Les lèvres minces, avec un nez pointu, elle avait un air à mastiquer des cailloux.

— Elle n’est plus Sheraine. Elle nous aurait trahies, si elle en avait eu l’occasion.

— Teslyn a raison, Joline, dit la troisième.

Élégante plutôt que jolie, elle avait de longs cheveux noirs ondulant jusqu’à sa taille.

— Elle nous aurait trahies.

— Je ne le crois pas, Edesina, dit sèchement Joline. Vous allez la libérer immédiatement, s’adressa-t-elle à Melitene, ou je…

Soudain, elle resta bouche bée.

— Je vous l’avais dit, dit Teslyn, amère.

Un jeune homme en chapeau à large bord, monté sur un bai au large poitrail, arriva au galop et sauta à bas de sa monture.

— Qu’est-ce qui se passe ici, bon sang ? demanda-t-il, s’avançant à grands pas vers le feu.

Karede l’ignora. La Haute Dame Tuon le suivait sur un cheval noir et blanc. Selucia était à son côté, sur un bai, la tête enveloppée d’une écharpe rouge, mais il n’avait d’yeux que pour la Haute Dame. De courts cheveux noirs lui couvraient la tête, mais il était impossible de ne pas reconnaître ce visage. Elle ne lui accorda qu’un coup d’œil inexpressif avant de se remettre à étudier le jeune homme. Karede se demanda si elle l’avait reconnu. Probablement pas. Il y avait longtemps qu’il avait servi dans sa garde personnelle. Bien qu’il ne regardât pas par-dessus son épaule, il sut que les rênes d’Ajimbura étaient maintenant dans les mains d’un des gardes. Apparemment sans arme et sa tresse coupée, il ne devrait pas avoir de mal à quitter le camp. Les sentinelles ne le verraient pas. Ajimbura était un bon coureur. Bientôt, Musenge saurait que la Haute Dame était là.

— Elle nous a entourées d’un écran, Mat, dit Joline. Le jeune homme ôta brusquement son chapeau et s’avança vers le cheval de Melitene comme pour le prendre par la bride.

Il était longiligne sans être très grand, et il avait un foulard noir noué autour du cou dont les pointes retombaient sur sa poitrine. Ce qui en faisait celui que tout le monde appelait le Joujou de Tylin, comme si d’être le mignon d’une reine était son principal trait de caractère. Ce l’était sans doute. Étrange, car il ne semblait pas assez beau pour ce rôle. En revanche, il avait l’air en forme.
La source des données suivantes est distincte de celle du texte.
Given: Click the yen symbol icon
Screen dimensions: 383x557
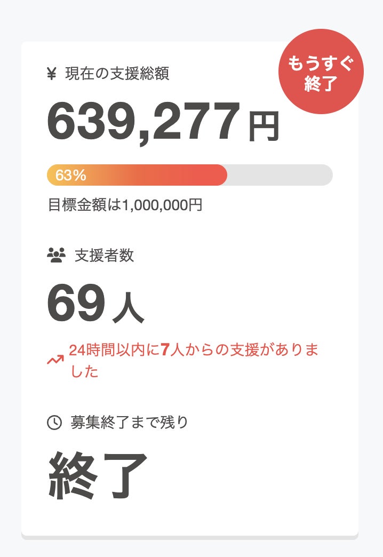Looking at the screenshot, I should 51,74.
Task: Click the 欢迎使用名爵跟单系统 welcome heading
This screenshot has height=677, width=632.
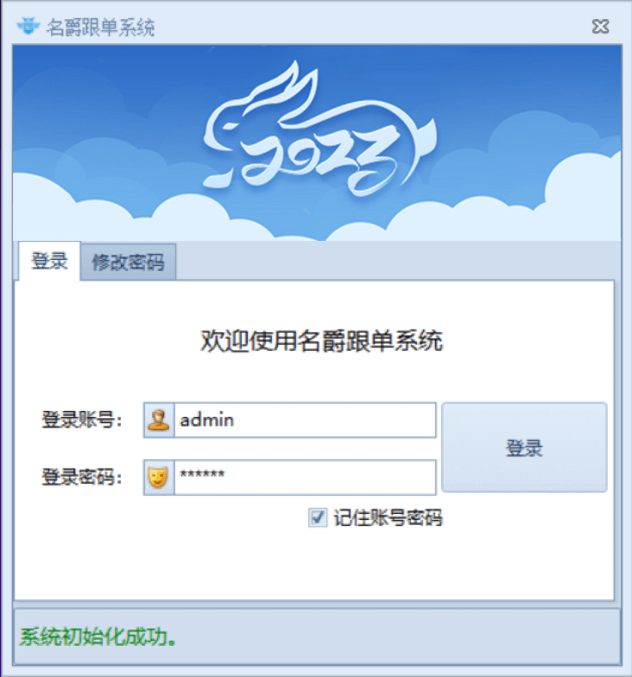Action: coord(321,341)
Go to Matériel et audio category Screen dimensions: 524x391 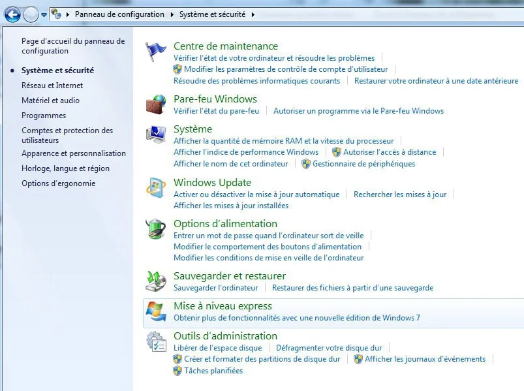coord(50,101)
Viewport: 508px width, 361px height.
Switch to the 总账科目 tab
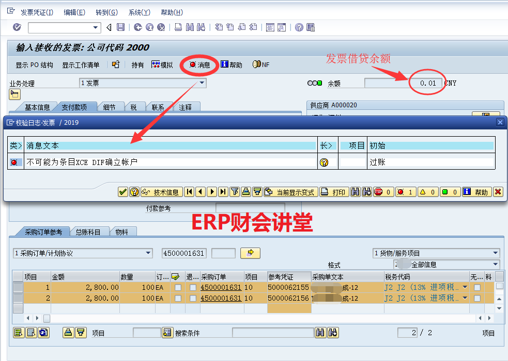88,232
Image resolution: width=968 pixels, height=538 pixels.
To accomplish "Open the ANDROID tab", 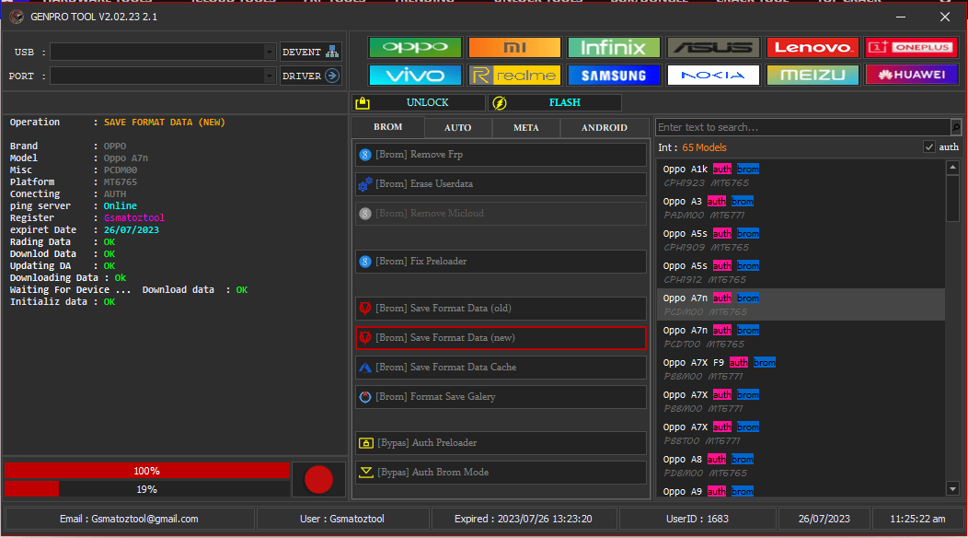I will [x=603, y=127].
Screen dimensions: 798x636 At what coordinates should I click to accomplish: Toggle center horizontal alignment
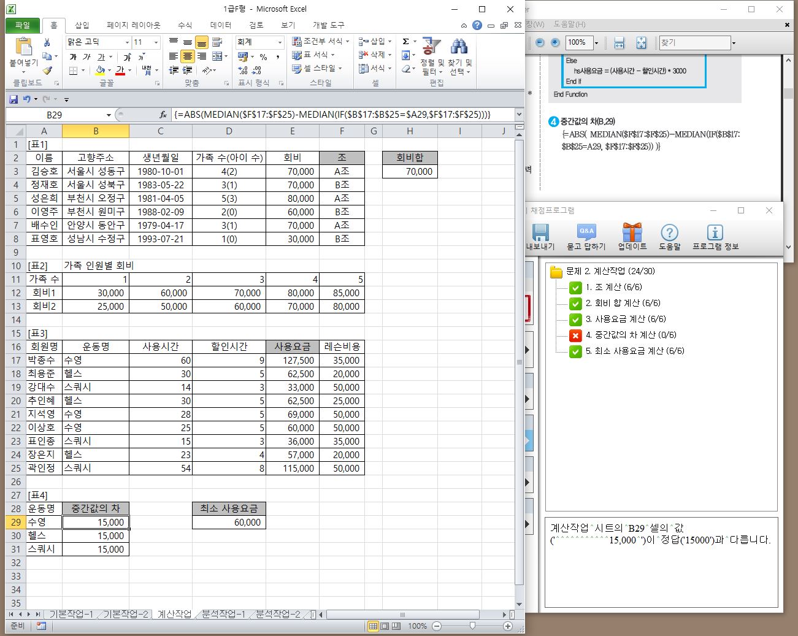coord(187,56)
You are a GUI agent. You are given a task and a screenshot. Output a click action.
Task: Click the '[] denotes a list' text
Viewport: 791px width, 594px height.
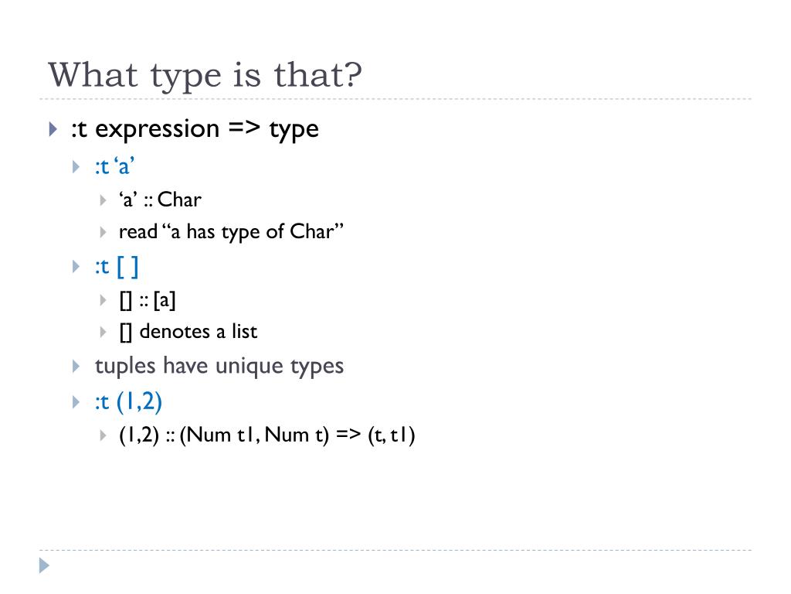pyautogui.click(x=188, y=332)
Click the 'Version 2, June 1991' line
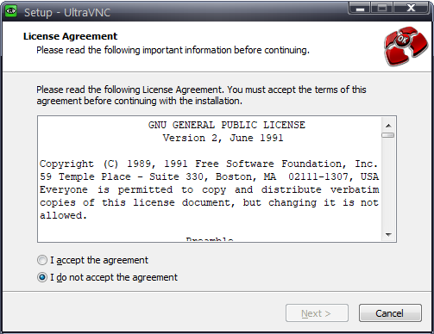The image size is (434, 334). pos(223,138)
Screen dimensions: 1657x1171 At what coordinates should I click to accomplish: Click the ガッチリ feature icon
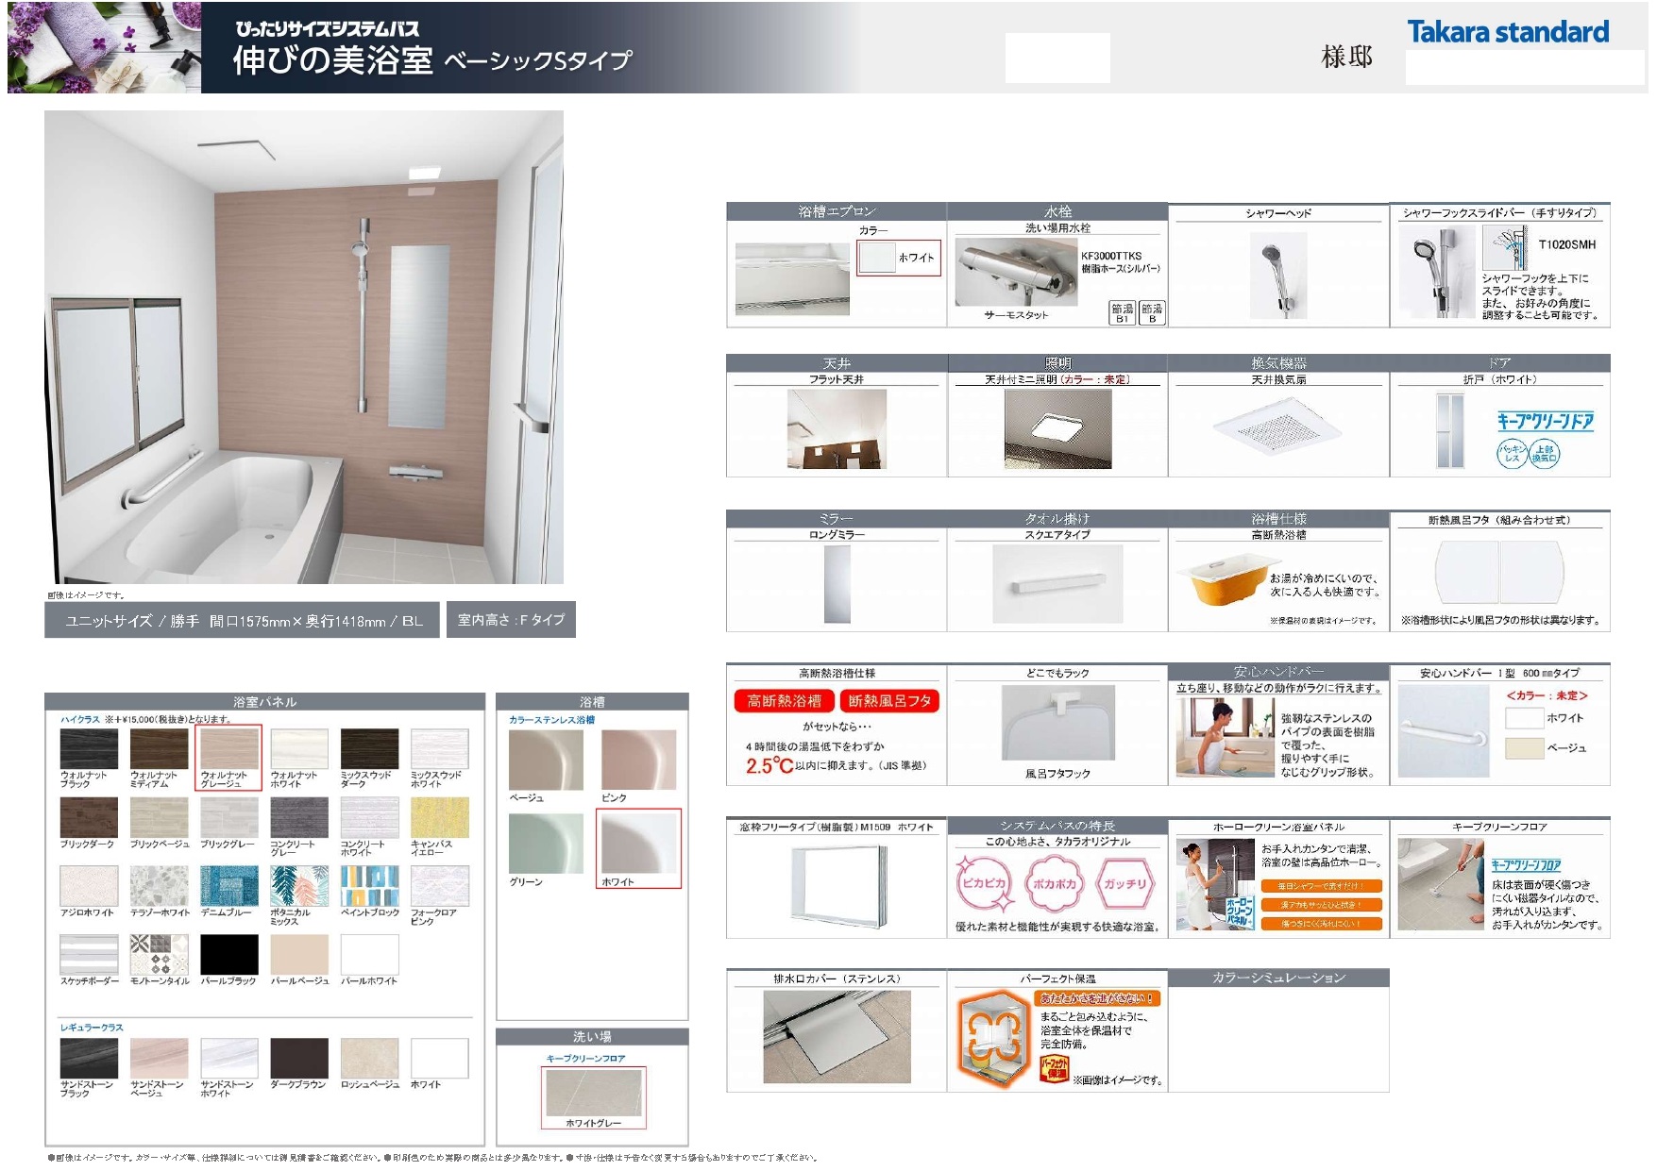click(1124, 883)
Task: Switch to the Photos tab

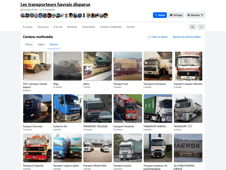Action: [x=29, y=45]
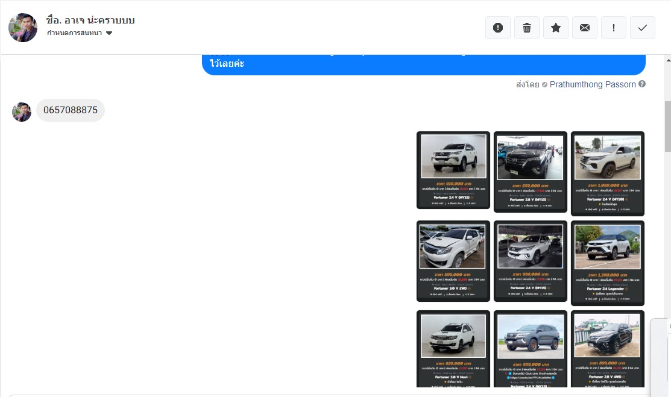
Task: Mark conversation done with checkmark icon
Action: 643,28
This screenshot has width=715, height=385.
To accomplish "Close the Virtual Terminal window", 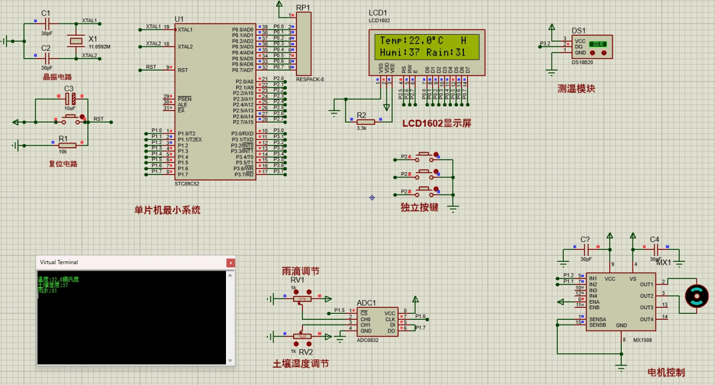I will 231,262.
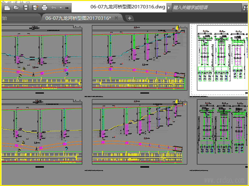
Task: Open a file with the folder icon
Action: tap(16, 7)
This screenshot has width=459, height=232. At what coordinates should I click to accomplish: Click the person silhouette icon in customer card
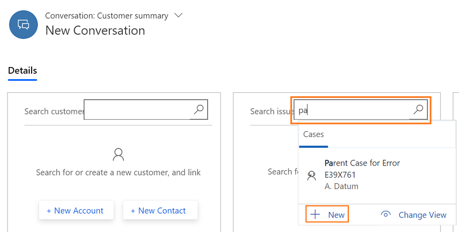pyautogui.click(x=118, y=154)
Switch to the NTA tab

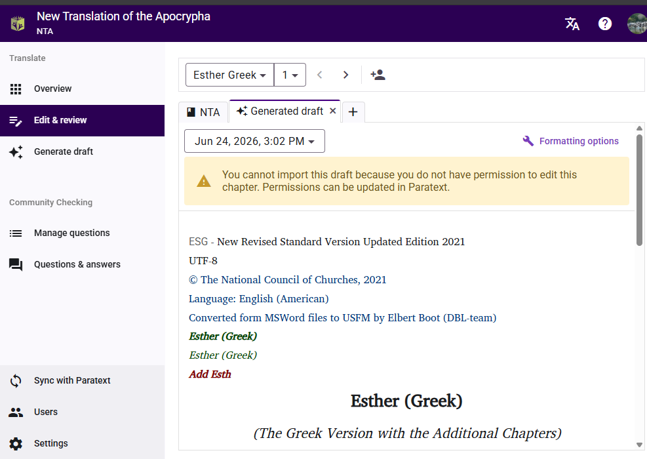click(x=203, y=112)
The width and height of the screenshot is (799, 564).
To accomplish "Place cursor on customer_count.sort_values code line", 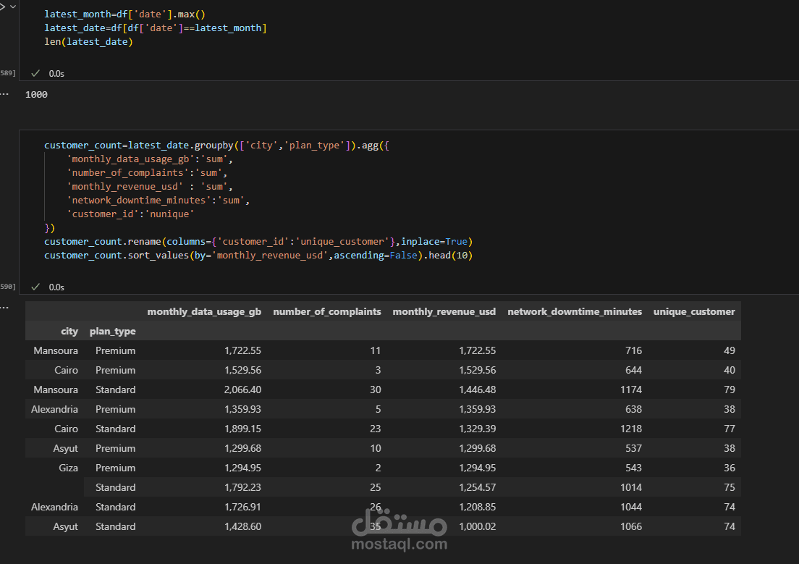I will pyautogui.click(x=258, y=255).
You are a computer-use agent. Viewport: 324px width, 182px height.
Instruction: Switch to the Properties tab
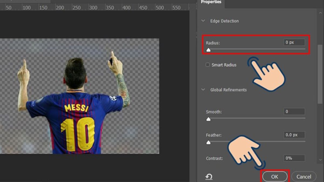pyautogui.click(x=211, y=2)
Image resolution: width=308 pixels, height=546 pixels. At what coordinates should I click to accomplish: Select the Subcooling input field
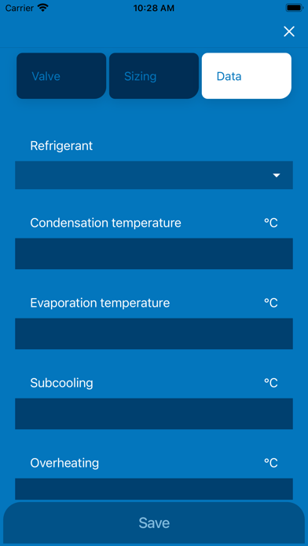click(154, 413)
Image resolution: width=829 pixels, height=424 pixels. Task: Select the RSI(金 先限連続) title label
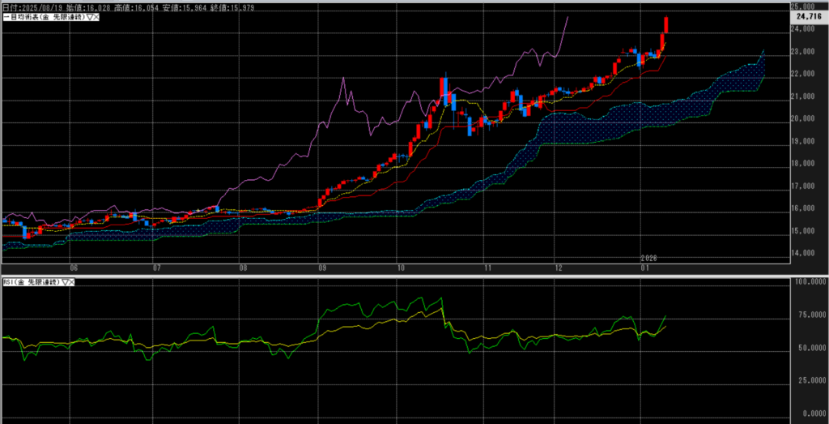[30, 281]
— Relâchez les écrans, lui ordonna-t-il.

Ça, c’était un jouet ? Melitene et Mylen inspirèrent en même temps, et le jeune homme aboya un éclat de rire.

— Vous voyez, ça ne marche pas sur moi. Maintenant, vous allez relâcher ces foutus écrans ou je vous fiche mon billet que je vous désarçonne et vous donne la fessée.

Le visage de Melitene s’assombrit. Peu de gens osaient parler ainsi à une der’sul’dam.

— Relâchez les écrans, Melitene, répéta Karede.

— La marath’damane s’apprêtait à embrasser la saidar, dit-elle, au lieu d’obéir. Impossible de savoir ce qu’elle aurait…

— Relâchez les écrans, dit Karede avec fermeté. Et relâchez le Pouvoir.

Le jeune homme eut un hochement de tête satisfait, puis pivota brusquement, pointant le doigt sur les trois Aes Sedai.

— Et maintenant, ne recommencez pas, bon sang ! Elle relâche le Pouvoir. Vous aussi. Exécution !

De nouveau, il hocha la tête comme certain qu’elles obéiraient. À la façon dont Melitene le regardait, c’était peut-être vrai. Était-il un Asha’man ? Peut-être qu’un Asha’man pouvait détecter si une damane canalisait ? Cela semblait peu probable, mais Karede ne trouva pas d’autre explication. Pourtant cela ne concordait pas avec la façon dont Tylin avait, paraît-il, traité ce jeune homme.

— Un de ces jours, Mat Cauthon, dit Joline d’un ton acide, quelqu’un vous apprendra à traiter les Aes Sedai avec le respect qui leur est dû, et j’espère être là pour le voir.